First of all, while NYU's supplemental essay is optional, we HIGHLY recommend writing a thoughtful reply to the prompt if you're serious about NYU. Any time you have the OPPORTUNITY to tell a school more about yourself... seize it!
NYU -- like the metropolis that houses it -- is dynamic, interconnected and global. The admissions committee wants to make sure that, if and when you're plunked in a dorm room off Washington Square Park surrounded by classmates from all walks of life, you can not only get by, but will thrive through building new connections and collaborations with the resources of NYU x NYC. Dartmouth it ain't—when your campus IS lower Manhattan, you don't have the same built-in nurturing cocoon as you might on a more rural campus. This is your opportunity to let them know (show, don't tell) that—not only are you ready for the NYU experience, but the NYU experience is PERFECT for you. You're someone who connects communities, resources, ideas... someone who can bridge ideological gaps through sincere dialog and doesn't shy away from the unknown.
First, write a list of ways you've built bridges. Don't get too narrow at this moment... the impact of your story is the most important... you can retrofit the bridge-building metaphor to any number of stories. It could be a collaboration in the classroom, the time you saw a need and created a new club at school, community outreach work, tough conversations across ideological divides, etc. Pick the impactful story that allows you to really highlight how YOU saw and opportunity and built a bridge where previously there was only a ravine.
You don't need to be a city-slicker to nail this one. If you've always lived in a small town in Idaho, own it and subvert their expectations... "people assume my worldview is narrow because I was raised in a small rural town, but actually this has FORCED me to actively build bridges to branch out and grapple with XYZ to go out and get for myself what city kids take for granted." or "BECAUSE I was raised in this small and somewhat dogmatic community, whose values are very different from my own, my entire youth has been filled with hard conversations with people who disagree with me."

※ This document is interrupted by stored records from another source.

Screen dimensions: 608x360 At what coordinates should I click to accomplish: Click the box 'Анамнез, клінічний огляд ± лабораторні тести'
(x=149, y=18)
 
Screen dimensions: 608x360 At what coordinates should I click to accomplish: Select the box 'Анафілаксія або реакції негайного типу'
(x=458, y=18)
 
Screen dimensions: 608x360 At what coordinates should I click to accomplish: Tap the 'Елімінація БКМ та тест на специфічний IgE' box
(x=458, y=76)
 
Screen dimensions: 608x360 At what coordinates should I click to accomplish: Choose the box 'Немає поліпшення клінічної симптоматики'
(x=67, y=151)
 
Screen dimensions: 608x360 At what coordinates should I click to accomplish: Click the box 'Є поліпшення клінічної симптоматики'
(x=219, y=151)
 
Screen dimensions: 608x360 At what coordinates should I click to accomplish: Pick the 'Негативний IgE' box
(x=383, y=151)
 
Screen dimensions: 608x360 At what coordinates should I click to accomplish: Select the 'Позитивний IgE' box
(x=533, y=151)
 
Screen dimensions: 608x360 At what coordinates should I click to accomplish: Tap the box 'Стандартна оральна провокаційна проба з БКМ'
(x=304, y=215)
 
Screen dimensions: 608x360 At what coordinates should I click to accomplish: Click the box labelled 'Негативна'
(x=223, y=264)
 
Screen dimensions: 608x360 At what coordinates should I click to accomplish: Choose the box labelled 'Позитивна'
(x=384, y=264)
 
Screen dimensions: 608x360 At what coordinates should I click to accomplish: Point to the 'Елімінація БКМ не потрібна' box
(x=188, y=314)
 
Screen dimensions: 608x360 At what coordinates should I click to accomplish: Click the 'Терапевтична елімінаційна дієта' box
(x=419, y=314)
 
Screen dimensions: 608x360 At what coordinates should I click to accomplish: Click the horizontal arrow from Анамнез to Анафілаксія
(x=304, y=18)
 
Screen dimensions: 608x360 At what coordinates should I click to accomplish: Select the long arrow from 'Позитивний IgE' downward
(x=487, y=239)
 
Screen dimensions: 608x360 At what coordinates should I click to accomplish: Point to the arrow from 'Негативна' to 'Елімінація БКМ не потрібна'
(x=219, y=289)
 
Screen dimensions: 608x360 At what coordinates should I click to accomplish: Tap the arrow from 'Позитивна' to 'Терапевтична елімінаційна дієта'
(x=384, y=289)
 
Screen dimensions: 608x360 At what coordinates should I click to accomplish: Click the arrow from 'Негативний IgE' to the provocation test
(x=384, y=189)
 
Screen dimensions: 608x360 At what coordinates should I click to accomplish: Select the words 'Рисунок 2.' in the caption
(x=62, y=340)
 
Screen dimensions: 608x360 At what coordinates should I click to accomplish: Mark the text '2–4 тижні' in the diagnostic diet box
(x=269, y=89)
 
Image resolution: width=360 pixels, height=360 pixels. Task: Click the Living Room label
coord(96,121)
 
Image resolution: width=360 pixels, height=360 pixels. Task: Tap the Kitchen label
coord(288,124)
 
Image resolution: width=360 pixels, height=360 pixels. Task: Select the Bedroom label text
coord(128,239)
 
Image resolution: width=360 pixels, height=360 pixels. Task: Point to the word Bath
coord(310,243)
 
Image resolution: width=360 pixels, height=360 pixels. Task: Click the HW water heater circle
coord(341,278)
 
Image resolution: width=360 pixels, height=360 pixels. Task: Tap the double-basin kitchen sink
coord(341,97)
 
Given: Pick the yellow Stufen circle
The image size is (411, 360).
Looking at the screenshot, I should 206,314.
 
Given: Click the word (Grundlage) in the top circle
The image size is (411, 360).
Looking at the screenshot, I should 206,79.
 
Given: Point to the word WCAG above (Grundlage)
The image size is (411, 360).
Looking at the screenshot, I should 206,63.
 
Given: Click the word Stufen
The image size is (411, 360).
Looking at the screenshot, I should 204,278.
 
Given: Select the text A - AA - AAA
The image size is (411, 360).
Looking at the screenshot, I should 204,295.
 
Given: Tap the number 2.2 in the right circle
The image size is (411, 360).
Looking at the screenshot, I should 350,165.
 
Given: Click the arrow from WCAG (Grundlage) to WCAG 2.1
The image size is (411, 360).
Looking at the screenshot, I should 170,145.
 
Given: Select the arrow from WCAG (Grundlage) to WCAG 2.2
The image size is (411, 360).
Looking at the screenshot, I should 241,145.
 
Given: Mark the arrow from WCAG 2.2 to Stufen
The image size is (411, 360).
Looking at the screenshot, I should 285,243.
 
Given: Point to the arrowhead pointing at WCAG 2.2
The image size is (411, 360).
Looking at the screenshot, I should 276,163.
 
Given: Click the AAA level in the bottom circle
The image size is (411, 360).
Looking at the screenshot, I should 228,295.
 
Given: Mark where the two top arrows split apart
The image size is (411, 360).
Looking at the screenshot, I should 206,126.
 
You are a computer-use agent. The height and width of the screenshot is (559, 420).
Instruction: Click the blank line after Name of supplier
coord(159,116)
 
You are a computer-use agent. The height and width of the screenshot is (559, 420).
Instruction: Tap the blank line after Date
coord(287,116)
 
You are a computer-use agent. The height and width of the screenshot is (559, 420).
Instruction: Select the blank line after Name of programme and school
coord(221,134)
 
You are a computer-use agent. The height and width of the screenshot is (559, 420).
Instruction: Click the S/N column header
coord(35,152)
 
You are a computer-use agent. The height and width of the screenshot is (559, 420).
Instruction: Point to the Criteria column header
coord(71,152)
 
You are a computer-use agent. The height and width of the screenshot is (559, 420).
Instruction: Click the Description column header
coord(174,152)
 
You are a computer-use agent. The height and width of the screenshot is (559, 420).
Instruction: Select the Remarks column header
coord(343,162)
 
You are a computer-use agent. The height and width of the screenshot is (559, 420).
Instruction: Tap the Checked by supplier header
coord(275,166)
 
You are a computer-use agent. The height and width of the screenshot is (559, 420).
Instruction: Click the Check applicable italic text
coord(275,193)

250 words is short, so we recommend choosing question 1, 2 or 3 to anchor your essay. Question 4 (how you envision being a bridge builder at NYU and beyond) can be pulled through from your main story... as in, 'I built THESE bridges already because I saw the need, and NYU will provide me with the ideal opporunity to continue to practice building bridges in XYZ ways, to have THIS impact at school and THAT impact as a global citizen throughout my life. Don't ONLY answer question #4... answers that rely solely on your assertion that you'll be X kind of student at NYU -- without any historical examples to justify that assertion -- don't have the same credibility as answers that draw a connection (or build a bridge, if you will!) between what you've done in the past and what you'll do in the future. Of course, your past doesn't LIMIT what you can do, but it can indicate what you're capable of, and the values that shape and inform your interactions with others.